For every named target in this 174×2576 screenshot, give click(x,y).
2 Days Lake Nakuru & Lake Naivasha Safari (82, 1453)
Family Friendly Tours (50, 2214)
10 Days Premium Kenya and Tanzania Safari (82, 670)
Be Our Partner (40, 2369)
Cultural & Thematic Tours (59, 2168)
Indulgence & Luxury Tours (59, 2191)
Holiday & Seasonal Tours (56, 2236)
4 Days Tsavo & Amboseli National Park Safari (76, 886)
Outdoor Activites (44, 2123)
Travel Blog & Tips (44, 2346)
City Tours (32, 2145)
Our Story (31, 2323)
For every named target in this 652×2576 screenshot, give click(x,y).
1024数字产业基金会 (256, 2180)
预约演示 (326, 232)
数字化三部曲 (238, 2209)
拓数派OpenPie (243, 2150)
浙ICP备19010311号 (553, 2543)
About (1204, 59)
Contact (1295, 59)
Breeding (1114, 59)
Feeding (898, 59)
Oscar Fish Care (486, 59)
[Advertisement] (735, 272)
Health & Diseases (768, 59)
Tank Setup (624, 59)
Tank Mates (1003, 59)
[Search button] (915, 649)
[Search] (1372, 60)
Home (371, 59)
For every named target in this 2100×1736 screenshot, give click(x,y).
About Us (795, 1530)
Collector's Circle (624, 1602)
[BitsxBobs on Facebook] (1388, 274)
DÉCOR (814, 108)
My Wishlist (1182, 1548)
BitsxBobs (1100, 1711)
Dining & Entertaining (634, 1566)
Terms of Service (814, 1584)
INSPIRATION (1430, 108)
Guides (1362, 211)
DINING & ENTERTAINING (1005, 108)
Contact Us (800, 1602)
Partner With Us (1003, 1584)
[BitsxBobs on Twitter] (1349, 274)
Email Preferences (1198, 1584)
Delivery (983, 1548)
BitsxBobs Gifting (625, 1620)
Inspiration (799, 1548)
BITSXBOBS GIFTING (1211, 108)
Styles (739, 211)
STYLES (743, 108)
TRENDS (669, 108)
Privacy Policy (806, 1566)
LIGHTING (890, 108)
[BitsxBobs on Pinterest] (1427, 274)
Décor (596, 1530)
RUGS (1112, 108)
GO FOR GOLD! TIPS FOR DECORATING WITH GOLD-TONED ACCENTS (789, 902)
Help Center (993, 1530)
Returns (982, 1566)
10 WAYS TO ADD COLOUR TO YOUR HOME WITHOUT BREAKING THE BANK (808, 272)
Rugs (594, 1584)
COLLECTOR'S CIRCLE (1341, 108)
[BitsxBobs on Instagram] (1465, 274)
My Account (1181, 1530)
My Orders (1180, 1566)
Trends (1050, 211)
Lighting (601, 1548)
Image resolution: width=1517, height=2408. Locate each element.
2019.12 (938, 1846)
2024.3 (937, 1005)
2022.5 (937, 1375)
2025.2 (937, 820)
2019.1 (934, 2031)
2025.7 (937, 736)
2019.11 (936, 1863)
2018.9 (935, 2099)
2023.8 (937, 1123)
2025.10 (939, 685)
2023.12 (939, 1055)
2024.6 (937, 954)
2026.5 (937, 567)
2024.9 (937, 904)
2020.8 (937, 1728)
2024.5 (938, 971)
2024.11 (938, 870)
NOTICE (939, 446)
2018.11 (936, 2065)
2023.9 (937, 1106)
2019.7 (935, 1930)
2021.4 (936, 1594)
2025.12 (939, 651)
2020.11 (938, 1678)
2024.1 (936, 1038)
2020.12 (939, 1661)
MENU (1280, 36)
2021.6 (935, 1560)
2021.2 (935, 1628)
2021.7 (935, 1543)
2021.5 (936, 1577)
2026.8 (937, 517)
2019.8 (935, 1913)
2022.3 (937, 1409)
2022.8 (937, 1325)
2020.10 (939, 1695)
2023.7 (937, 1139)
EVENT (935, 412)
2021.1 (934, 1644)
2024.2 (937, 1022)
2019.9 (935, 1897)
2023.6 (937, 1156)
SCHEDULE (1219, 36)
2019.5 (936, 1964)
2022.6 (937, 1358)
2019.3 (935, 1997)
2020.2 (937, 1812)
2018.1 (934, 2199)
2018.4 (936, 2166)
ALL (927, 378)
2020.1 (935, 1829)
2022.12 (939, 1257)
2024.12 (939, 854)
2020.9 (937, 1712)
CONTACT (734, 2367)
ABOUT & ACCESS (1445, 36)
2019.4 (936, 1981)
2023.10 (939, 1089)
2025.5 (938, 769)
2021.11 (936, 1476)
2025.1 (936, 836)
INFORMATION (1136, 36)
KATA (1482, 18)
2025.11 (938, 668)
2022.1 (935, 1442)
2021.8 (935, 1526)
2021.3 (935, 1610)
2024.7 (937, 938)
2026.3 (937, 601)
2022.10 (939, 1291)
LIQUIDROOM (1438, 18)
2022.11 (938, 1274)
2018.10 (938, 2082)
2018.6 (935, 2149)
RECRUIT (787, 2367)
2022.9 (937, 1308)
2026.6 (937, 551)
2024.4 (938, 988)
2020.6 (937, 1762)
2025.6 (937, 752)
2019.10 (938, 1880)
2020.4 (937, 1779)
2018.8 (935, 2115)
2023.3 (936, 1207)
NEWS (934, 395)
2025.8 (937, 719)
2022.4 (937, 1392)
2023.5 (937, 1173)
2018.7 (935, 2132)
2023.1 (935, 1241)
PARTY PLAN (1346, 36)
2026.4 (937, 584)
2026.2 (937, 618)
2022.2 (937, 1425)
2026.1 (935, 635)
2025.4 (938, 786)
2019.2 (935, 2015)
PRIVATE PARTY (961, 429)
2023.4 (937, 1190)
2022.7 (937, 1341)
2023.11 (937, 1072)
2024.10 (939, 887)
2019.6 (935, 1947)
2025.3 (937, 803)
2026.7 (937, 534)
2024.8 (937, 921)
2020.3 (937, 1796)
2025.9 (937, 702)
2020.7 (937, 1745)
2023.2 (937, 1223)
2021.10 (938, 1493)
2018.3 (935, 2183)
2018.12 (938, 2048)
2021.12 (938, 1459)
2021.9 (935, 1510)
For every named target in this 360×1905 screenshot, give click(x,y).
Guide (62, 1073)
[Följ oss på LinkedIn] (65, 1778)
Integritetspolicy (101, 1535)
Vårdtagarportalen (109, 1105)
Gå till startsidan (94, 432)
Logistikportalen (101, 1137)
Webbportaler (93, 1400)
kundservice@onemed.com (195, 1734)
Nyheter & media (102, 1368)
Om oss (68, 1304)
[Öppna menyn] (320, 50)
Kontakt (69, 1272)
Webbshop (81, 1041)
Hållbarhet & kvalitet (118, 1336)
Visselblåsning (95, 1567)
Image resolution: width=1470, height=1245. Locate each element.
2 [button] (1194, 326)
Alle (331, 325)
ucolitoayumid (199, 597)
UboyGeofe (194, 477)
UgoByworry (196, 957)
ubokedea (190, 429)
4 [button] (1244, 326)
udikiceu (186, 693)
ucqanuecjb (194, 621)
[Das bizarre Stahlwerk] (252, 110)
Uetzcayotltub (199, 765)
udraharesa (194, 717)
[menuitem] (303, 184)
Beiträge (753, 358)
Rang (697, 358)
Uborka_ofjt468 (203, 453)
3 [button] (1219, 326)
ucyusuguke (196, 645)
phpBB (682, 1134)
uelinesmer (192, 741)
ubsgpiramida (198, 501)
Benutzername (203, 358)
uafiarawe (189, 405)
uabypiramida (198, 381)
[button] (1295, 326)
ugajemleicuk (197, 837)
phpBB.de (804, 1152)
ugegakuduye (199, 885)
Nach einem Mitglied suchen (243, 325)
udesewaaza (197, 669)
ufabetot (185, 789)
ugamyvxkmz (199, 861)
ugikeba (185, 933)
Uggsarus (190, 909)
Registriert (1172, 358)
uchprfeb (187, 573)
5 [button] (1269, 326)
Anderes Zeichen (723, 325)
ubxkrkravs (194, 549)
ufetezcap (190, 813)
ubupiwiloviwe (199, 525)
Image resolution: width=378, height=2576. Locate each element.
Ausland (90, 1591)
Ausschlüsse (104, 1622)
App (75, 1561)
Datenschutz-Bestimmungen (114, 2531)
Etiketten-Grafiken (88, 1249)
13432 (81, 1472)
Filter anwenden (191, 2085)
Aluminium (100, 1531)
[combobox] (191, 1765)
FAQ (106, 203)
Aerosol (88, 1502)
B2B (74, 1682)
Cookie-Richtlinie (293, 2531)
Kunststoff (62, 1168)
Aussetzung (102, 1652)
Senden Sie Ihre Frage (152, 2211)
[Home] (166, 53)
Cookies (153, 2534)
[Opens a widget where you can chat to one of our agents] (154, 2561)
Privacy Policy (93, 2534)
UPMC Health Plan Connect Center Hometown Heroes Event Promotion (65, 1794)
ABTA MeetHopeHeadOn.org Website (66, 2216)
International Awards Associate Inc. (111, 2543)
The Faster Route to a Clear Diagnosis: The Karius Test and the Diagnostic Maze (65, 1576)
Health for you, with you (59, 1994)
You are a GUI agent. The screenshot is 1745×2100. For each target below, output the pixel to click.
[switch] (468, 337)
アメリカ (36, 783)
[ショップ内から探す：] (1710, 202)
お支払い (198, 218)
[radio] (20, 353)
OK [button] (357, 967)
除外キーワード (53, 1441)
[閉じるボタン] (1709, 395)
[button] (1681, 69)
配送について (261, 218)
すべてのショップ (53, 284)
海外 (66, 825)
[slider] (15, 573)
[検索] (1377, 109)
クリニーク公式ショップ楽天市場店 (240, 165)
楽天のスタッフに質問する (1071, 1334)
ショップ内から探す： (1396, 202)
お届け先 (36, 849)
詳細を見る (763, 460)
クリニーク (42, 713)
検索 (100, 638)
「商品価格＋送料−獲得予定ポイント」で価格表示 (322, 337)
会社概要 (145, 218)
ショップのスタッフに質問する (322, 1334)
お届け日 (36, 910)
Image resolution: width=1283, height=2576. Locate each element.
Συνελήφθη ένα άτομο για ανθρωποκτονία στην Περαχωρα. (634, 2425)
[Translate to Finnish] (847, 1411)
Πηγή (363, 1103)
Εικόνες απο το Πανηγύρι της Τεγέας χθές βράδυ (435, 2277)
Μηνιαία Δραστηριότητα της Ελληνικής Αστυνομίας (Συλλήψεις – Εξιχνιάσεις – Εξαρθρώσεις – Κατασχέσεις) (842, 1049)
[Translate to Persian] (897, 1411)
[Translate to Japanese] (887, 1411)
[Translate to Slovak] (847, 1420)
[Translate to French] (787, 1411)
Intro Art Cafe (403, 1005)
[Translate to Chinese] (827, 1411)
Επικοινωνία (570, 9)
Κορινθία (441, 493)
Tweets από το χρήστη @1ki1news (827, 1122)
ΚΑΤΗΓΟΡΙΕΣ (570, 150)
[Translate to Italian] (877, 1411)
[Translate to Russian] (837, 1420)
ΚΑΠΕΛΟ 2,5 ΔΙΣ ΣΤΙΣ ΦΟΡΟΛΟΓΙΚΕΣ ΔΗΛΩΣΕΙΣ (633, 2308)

• EXERCISE AIM:
Lines wanted from the listing above: the line with "Aerosol (88, 1502)" up to and including the line with "Privacy Policy (93, 2534)". Please write them out exactly, adding nothing else.

• ANSWER SECTION:
Aerosol (88, 1502)
B2B (74, 1682)
Cookie-Richtlinie (293, 2531)
Kunststoff (62, 1168)
Aussetzung (102, 1652)
Senden Sie Ihre Frage (152, 2211)
[Home] (166, 53)
Cookies (153, 2534)
[Opens a widget where you can chat to one of our agents] (154, 2561)
Privacy Policy (93, 2534)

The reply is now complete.